The pain of missing him for the last four years intensified. The regret turned acerbic and singed the back of my throat. Toby turned to look at his boyfriend, that smile lighting up someone else’s life instead of mine.
He’d moved on. He had a boyfriend. Of course he did.
I might have been too afraid of change, too afraid to take a leap, but clearly someone else wasn’t.
I hadn’t considered this. Not in the last four years. Not in the four hours it took me to get here. In all the panic and wanting to turn around, it never once occurred to me that Toby might be with someone else.

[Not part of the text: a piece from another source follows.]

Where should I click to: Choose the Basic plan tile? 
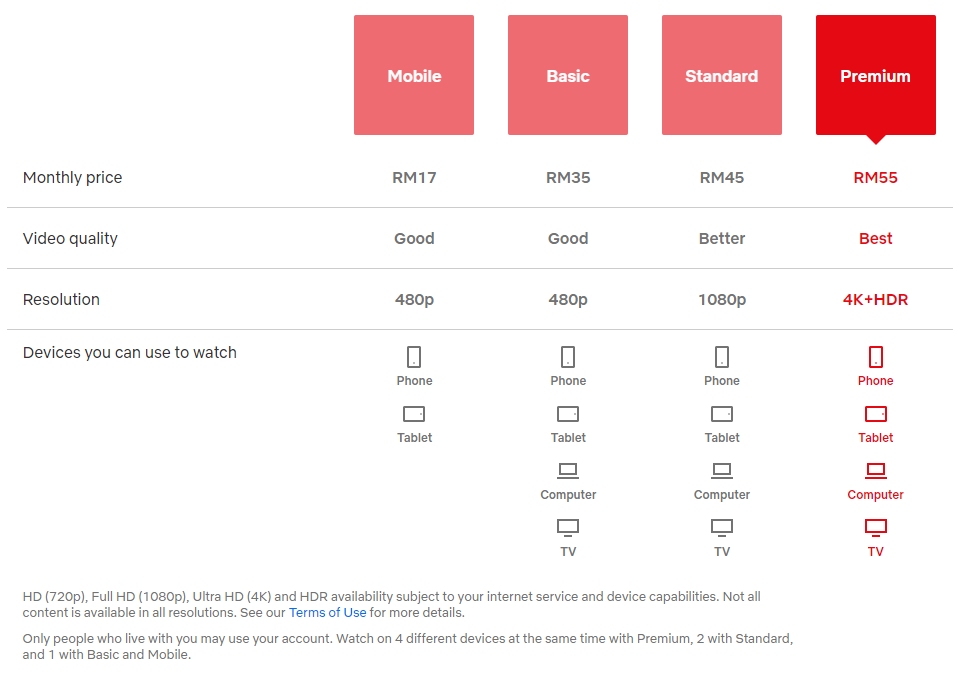[x=568, y=75]
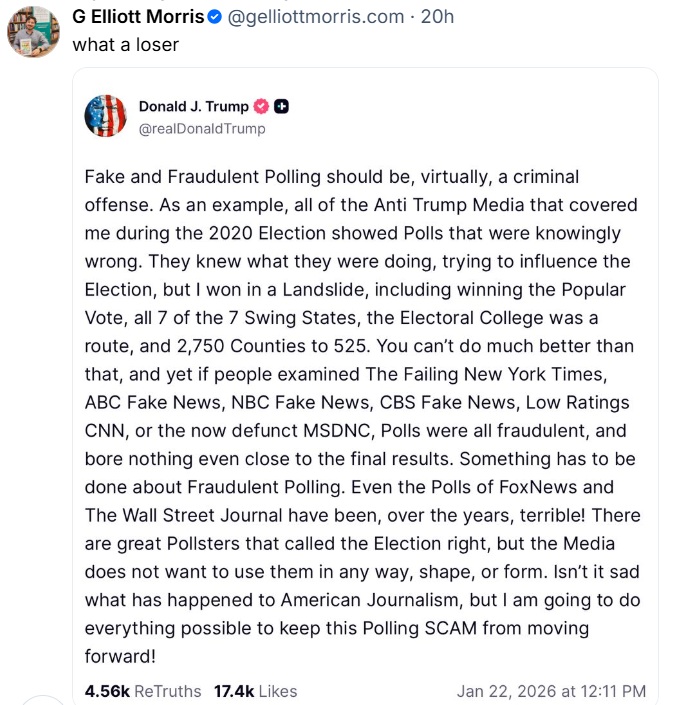This screenshot has height=705, width=697.
Task: Click the black plus badge next to Trump's name
Action: pyautogui.click(x=282, y=107)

Because even when we were apart, to me, Toby was always mine.
But he wasn’t.
I watched Toby’s retreating back as he made his way down the block, his hand clasped confidently by another man. The mistletoe in my pocket felt like a live wire, steadily electrocuting me with zaps of pain.
When they disappeared around the corner, I turned and retreated in the opposite direction, digging the mistletoe out of my pocket and abandoning it right there on the street.
I’d lost my chance with Toby four years ago under the mistletoe. And it was clear I wouldn’t be getting another one.
Present Day…
Stupid mistletoe.
Stupid gingerbread.
Stupid mistletoe forcing me to work with Toby and the gingerbread.